A specialist focus on listed real estate has enabled Catalyst Alpha Prescient QI Hedge Fund to deliver long-term equity-like returns while maintaining lower volatility than broader equity and property markets, according to a report by CityWire citing the fund’s 20-year track record.
The ZAR363m fund, managed by Catalyst Fund Managers portfolio manager Marcus Erlank, is built around a concentrated approach to global and South African listed property, targeting returns above cash while controlling downside risk across market cycles.
Since its launch in February 2006, the strategy has generated annualised net returns of 15.93%, significantly outperforming its three-month Jibar benchmark of 7.06% per year. Over the same period, volatility has remained relatively contained, with a standard deviation of 12.44% compared with higher readings across major equity and property indices.
The strategy is grounded in a long-established specialist research platform at Catalyst, where a dedicated team focuses exclusively on listed real estate across multiple geographies. Investment ideas are shared across teams, which the manager describes as a unified research environment rather than siloed strategies. Alignment is reinforced by manager co-investment alongside clients.
The fund’s investment framework combines both market exposure and risk control. Erlank emphasises that beta exposure is an intentional component of returns, with portfolio positioning adjusted according to opportunity rather than defaulting to neutrality. Capital preservation is treated as a core objective, with the aim of reducing drawdowns and improving long-term compounding.
Portfolio construction typically balances three building blocks: South African listed property, global listed property, and cash. The fund dynamically adjusts exposure depending on relative valuation and macro conditions, shifting towards cash when markets appear fully priced and increasing allocation when opportunities emerge.
As of end-May 2026, the portfolio carried net equity and sovereign exposure of around 71%, split across SA-listed property, offshore holdings and rand-hedged positions, alongside a short South African bond exposure used for both hedging and funding purposes. While fundamentals in both local and global property markets remain supportive, management has recently moderated risk exposure due to macroeconomic uncertainty, including inflation pressures, tighter monetary policy conditions and geopolitical risks.

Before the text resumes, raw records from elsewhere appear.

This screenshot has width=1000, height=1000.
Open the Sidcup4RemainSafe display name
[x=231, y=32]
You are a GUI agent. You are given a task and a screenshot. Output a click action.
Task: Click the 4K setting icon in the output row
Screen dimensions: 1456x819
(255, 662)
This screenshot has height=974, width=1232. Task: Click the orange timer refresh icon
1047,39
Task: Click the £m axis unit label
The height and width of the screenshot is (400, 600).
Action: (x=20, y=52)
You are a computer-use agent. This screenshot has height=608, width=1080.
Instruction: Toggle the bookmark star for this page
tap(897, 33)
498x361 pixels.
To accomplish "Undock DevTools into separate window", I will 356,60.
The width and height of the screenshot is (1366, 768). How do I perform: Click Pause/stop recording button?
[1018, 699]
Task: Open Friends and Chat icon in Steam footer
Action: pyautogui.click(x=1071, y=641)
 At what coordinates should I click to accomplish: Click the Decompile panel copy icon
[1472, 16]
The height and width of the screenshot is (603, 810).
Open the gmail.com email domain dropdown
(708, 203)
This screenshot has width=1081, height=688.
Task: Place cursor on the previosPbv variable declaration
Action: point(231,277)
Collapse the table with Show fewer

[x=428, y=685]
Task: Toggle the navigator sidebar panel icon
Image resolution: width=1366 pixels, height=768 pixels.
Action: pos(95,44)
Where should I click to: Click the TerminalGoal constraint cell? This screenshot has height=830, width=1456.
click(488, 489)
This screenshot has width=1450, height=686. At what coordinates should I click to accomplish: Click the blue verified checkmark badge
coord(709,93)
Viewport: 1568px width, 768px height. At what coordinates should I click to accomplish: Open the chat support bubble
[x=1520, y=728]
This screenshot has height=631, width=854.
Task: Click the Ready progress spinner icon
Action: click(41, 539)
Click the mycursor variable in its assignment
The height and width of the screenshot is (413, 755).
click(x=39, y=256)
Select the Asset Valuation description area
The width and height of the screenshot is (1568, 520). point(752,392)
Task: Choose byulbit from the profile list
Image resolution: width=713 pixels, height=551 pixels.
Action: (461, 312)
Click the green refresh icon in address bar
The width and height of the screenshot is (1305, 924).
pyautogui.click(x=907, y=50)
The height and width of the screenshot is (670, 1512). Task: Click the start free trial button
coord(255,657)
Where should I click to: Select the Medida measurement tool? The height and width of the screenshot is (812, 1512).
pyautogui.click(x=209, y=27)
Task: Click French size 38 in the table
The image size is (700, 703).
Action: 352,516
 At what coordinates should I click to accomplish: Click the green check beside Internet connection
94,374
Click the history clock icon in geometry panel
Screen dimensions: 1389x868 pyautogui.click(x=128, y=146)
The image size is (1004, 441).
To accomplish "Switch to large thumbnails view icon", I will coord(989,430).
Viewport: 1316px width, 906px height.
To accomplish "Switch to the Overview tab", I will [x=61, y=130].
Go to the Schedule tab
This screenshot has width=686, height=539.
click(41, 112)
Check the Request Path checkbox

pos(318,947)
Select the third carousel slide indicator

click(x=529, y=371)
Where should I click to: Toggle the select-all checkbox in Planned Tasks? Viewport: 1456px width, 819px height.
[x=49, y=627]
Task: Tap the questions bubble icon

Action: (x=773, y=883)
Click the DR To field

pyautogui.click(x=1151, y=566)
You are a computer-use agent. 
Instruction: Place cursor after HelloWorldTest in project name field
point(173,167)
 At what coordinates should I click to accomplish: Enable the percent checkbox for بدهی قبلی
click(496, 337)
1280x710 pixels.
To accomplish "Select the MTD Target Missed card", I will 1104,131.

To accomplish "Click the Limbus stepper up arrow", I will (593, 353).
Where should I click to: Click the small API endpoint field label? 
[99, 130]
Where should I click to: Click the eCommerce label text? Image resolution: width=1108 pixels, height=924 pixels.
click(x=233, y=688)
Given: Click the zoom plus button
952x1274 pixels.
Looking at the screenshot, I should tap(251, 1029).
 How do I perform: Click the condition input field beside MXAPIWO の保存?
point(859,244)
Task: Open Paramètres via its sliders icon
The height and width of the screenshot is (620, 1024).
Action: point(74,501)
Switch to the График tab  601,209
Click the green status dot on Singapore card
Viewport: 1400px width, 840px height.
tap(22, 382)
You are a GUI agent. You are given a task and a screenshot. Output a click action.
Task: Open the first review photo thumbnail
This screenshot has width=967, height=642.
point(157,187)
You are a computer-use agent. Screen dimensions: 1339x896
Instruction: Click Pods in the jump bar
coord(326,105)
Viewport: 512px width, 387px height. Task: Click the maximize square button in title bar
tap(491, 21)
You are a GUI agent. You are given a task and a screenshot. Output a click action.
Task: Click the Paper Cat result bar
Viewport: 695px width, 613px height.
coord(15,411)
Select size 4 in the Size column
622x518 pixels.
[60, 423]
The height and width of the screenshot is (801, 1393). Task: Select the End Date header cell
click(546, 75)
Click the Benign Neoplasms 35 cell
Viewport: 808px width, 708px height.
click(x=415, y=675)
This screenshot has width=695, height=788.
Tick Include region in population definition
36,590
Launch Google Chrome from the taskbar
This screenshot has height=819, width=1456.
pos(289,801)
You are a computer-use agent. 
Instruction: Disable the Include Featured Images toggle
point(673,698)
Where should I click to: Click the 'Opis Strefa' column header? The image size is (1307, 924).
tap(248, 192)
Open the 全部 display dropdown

Leverage is used conservatively despite the hedge fund structure. Although the mandate allows up to 7:1 leverage, historical usage has averaged just 1.29:1, reflecting a cautious approach to risk. Derivatives are primarily deployed for hedging and portfolio construction rather than directional trading, including short positions used to offset sector-specific risks.
Options strategies are also used selectively to protect capital during periods of strong market gains while maintaining exposure to underlying assets.
Beyond South Africa, the fund’s global opportunity set spans a wide range of real estate subsectors, including logistics, data centres, healthcare and student accommodation. Many of these segments are closely tied to structural growth trends such as digital infrastructure and the expansion of artificial intelligence and cloud computing.
Performance over time has been driven by a combination of stock selection and macro positioning, including exposure to smaller-cap property companies in earlier years and currency tailwinds from offshore allocations. More recently, returns have been supported by timely increases in domestic property exposure during a period of improving local economic sentiment and strong sector recovery.